This is great for lone-wolf players, but it’s also a double-edged sword. The Old Republic is heavily-instanced, meaning areas are broken off for single-players or established groups to share without the community at large getting involved, and at times The Old Republic can be a slightly lonely MMO. It’s not always easy to find players to group with when you need to, and you will need to. Why? Because the game also features two or more player ‘heroic’ missions which can’t easily be managed on your tod, and because grouping up is also the only way to enjoy the game’s ‘flashpoints’. These are self-contained, story-led group missions with a series of stages and a final boss. You could theoretically go through the game without doing these, and in fact we did for quite some time, but without the rewards and experience earned through completing the group missions it can get difficult to get through solo missions later on.
Luckily, the payoff makes it all worthwhile. This is a vast game, with enough content to fill two single-player RPGs even if you only count the Empire and Republic tales and don’t cover the individual classes. The game has a solid PvP element – though not one we’ve had much time to explore – and even simplified space-combat as you move on. Even after many hours of play we have yet to do more than scratch the surface of the crafting systems, crews and crew management and the skills tree. Given the wealth of content on offer, the £8.99 monthly subscription doesn’t seem ludicrously high, even in an age of Free 2 Play.

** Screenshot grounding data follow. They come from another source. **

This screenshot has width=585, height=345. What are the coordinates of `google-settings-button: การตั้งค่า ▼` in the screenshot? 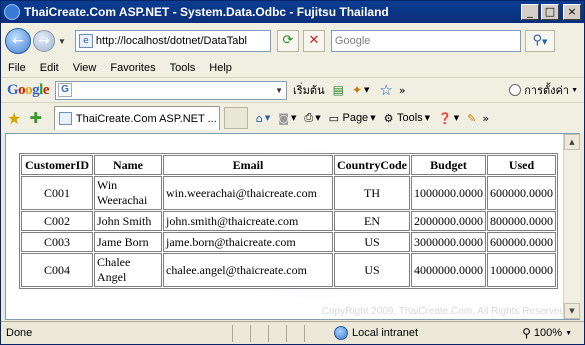 It's located at (544, 90).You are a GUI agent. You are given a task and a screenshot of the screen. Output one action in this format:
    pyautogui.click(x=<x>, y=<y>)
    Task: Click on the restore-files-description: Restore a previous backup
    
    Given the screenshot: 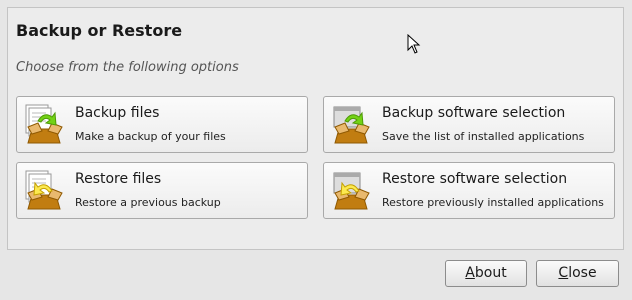 What is the action you would take?
    pyautogui.click(x=148, y=202)
    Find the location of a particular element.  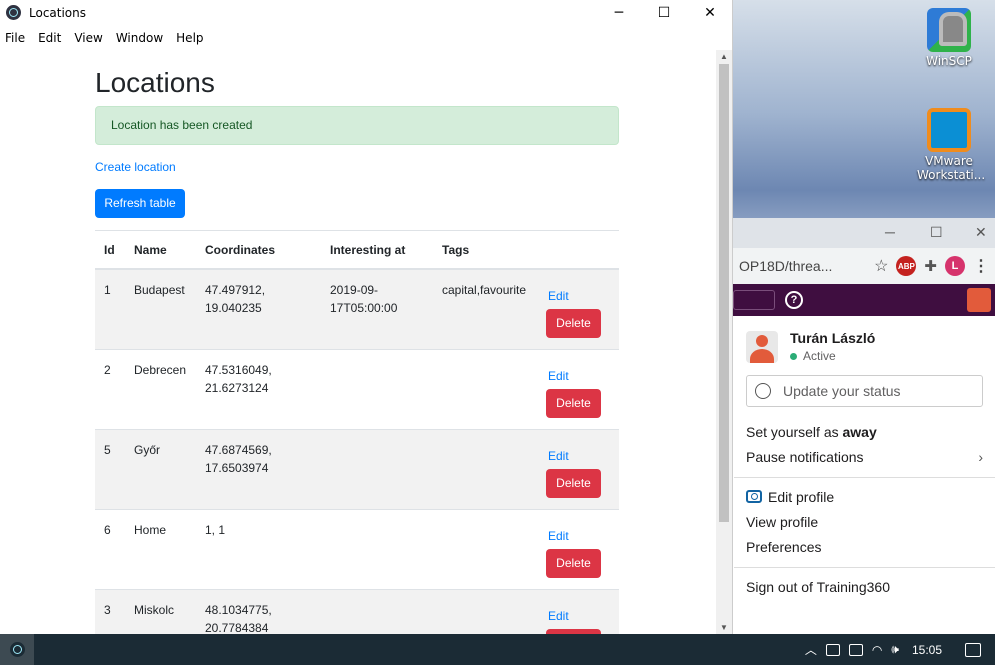

table-row: 2 Debrecen 47.5316049, 21.6273124 Edit Delete is located at coordinates (357, 390).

That doesn’t mean Bioware’s work is done. There are still areas that lack any serious interest and also too many sections of endless plodding back towards a quest-giver while eliminating foes you dispatched half-an-hour ago. There are some fast travel options, but these are either too limited or possessed of their own weird kind of tedium. It also must be said that The Old Republic’s worlds don’t quite have that sense of exploration and discovery that characterised vintage WoW or even the best chunks of Guild Wars. From what we’ve seen the galaxy has pockets of brilliance, but not the coherence and depth in detail of Blizzard’s Azetoth.

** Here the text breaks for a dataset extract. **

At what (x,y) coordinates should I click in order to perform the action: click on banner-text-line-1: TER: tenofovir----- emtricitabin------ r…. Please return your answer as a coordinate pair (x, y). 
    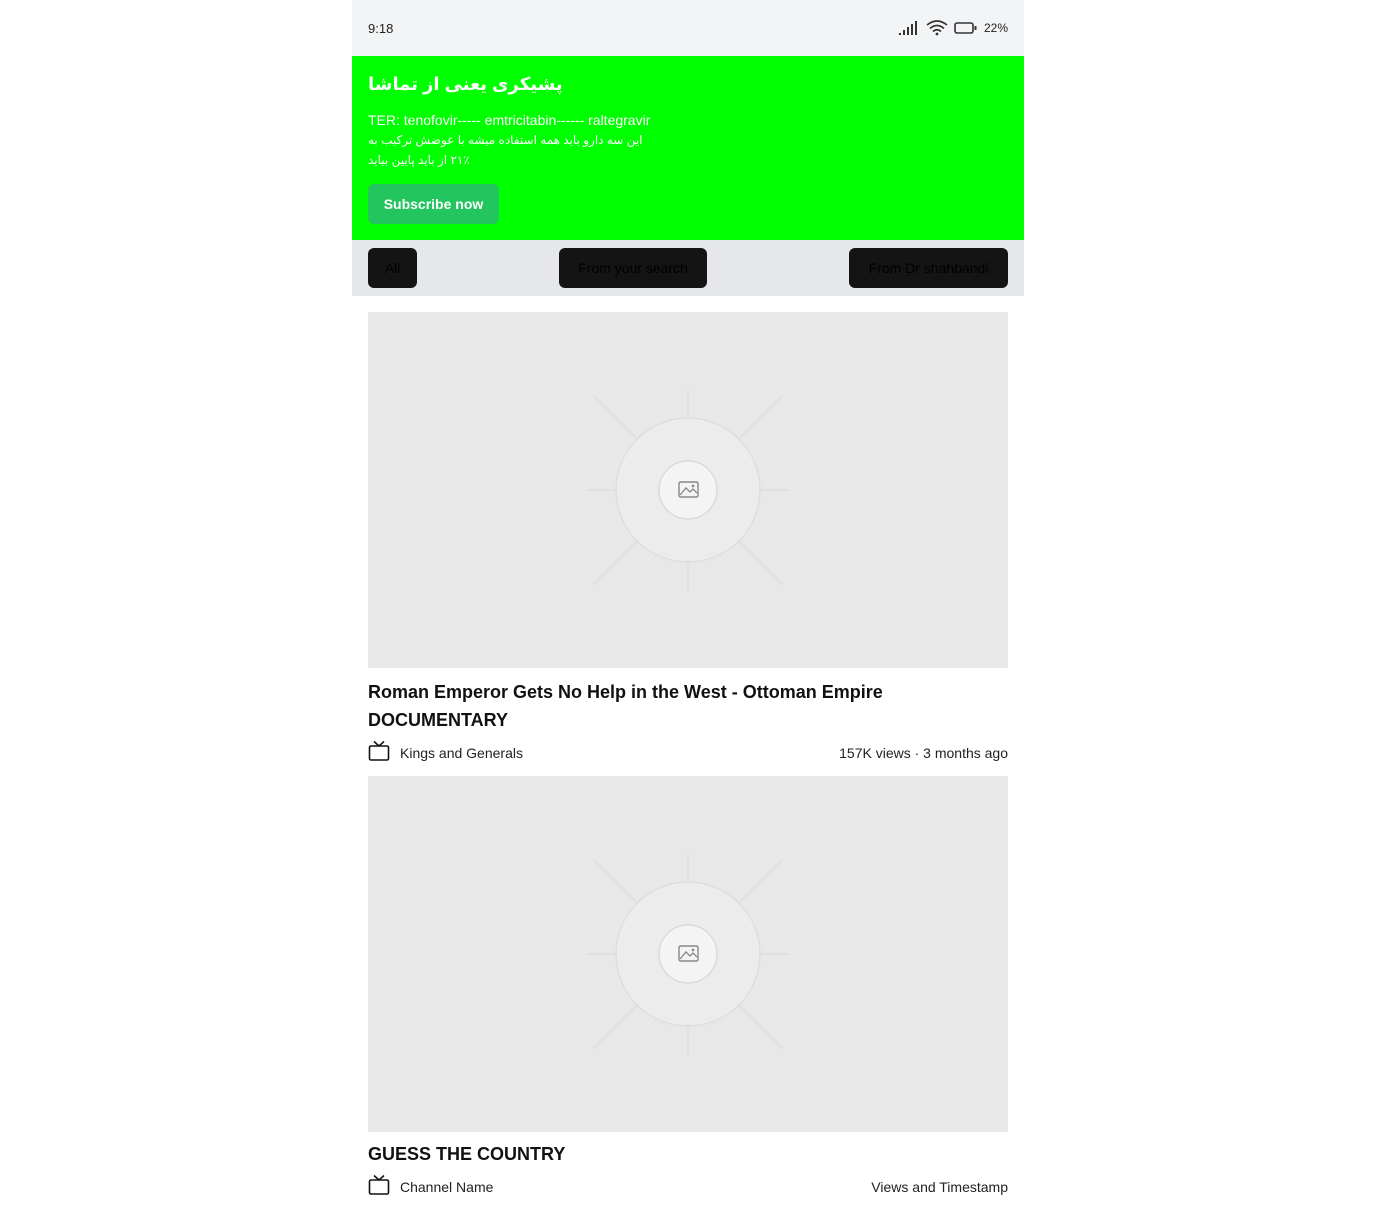
    Looking at the image, I should click on (510, 120).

Still, for any complaints let's not lose sight of what's really important: this is an impressive start to a new MMO and as compulsive an example of the genre as we’ve yet encountered. Only time will tell how the game will pan out and how rewarding later content will be. After all, it’s the support that Blizzard has given WoW since its inception that has kept it running so strong for so long. For the moment, what we have is a Star Wars MMO that might do little to revolutionise the genre, but that has plenty to please fans of Star Wars, Bioware and WoW. For most of us, that’s more than enough.

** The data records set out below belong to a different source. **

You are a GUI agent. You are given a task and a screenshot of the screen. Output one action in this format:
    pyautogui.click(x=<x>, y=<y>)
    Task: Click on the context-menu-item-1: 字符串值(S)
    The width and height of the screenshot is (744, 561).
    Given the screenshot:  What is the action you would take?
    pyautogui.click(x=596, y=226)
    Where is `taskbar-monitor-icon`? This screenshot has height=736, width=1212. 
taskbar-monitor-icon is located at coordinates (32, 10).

The Old Republic is not the MMO to sign up for if you’re looking for revolutionary gameplay or a new approach to the genre. There are still irritations and sections that drag, and at times group play feels like a secondary priority. Yet it’s hard to ignore the appeal of the Star Wars atmosphere, high production values and Bioware’s storytelling expertise, and the gameplay is as rich and compulsive as any MMO out there. Of all World of Warcraft’s would-be rivals, the force is strongest in this one.